- [Problem 1] Duplicate the part of the cinnamon article starting at "Cinnamon: Health Benefits" and ending at "has to offer.".
- [Problem 2] In the cinnamon article, what daily amount of cinnamon has been shown to reduce total cholesterol and LDL cholesterol levels?
- [Problem 3] List every section heading in the cinnamon article that names a health benefit.

BEGIN Passage

Cinnamon: Health Benefits & Uses

cinnamon spice benefits & usesCinnamon is a flavorful spice that comes from the inner bark of cinnamomum trees. You may think of it as a delicious way to flavor baked goods, tea, and other foods, but did you know that cinnamon also makes for a powerful nutritional supplement? Here is a look at some of the many health benefits that cinnamon has to offer.

Stronger heart health

Taking just 120 mg of cinnamon per day has been shown to reduce total cholesterol and LDL (“bad”) cholesterol levels, all while increasing HDL (“good”) cholesterol levels. Cinnamon has also been shown to reduce blood pressure and improve blood markers in individuals with type 2 diabetes. These factors together can significantly reduce your risk of heart disease.

Improved symptoms of diabetes

Cinnamon has major benefits to offer for those with diabetes. As mentioned above, cinnamon has been shown to improve blood markers in individuals with type 2 diabetes. Studies have also shown that cinnamon has significant blood sugar lowering effects. Taking just 1 to 6 grams of cinnamon per day can reduce the amount of glucose that enters the bloodstream after a meal by helping slow the breakdown of carbohydrates in the digestive tract. Cinnamon can even stimulate glucose uptake by cells by mimicking insulin.

Improved symptoms of neurodegenerative diseases

Research has shown that cinnamon may have beneficial effects for those with neurodegenerative diseases such as Alzheimer’s disease and Parkinson’s disease. Two compounds found in cinnamon seem to inhibit tau protein buildup in the brain, which is a contributing factor for Alzheimer disease. Meanwhile, cinnamon also seems to normalize neurotransmitter levels and improve motor function in those with Parkinson’s disease.

END Passage
BEGIN Stored data

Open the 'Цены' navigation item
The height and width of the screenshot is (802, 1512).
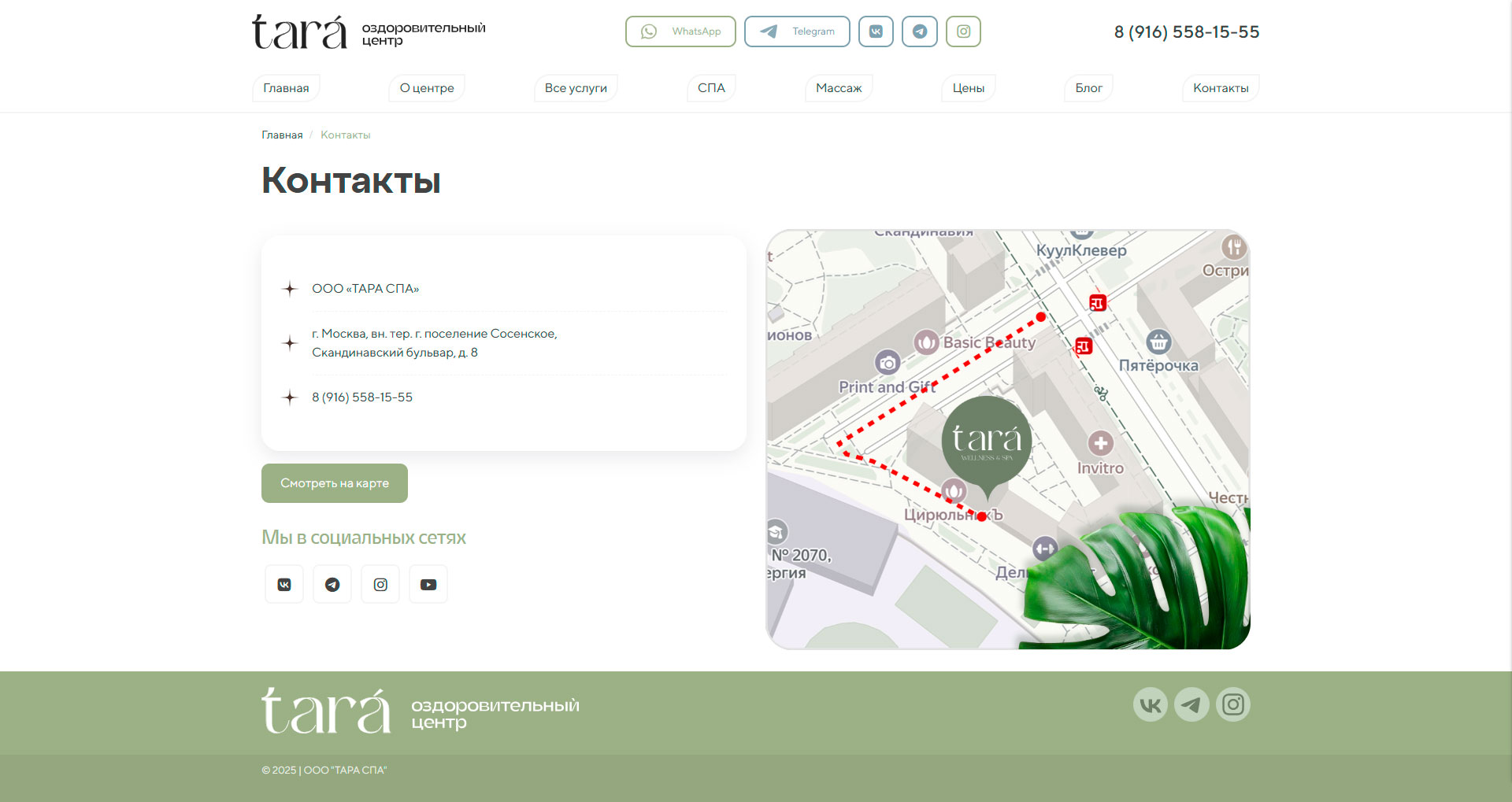tap(969, 88)
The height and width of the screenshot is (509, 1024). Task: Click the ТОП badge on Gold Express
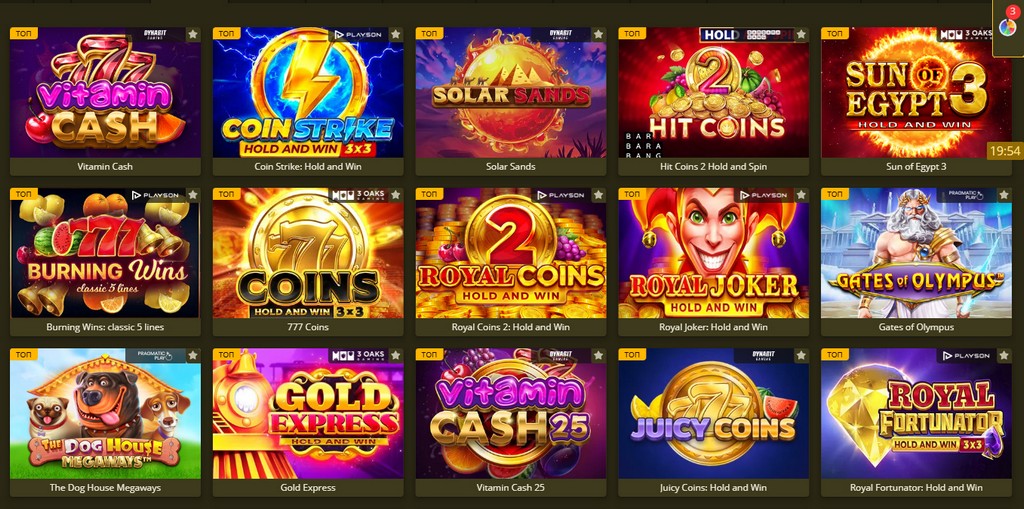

END Stored data

- [Reply 1]
Cinnamon: Health Benefits & Uses

cinnamon spice benefits & usesCinnamon is a flavorful spice that comes from the inner bark of cinnamomum trees. You may think of it as a delicious way to flavor baked goods, tea, and other foods, but did you know that cinnamon also makes for a powerful nutritional supplement? Here is a look at some of the many health benefits that cinnamon has to offer.

- [Reply 2] 120 mg of cinnamon per day.

- [Reply 3]
Stronger heart health
Improved symptoms of diabetes
Improved symptoms of neurodegenerative diseases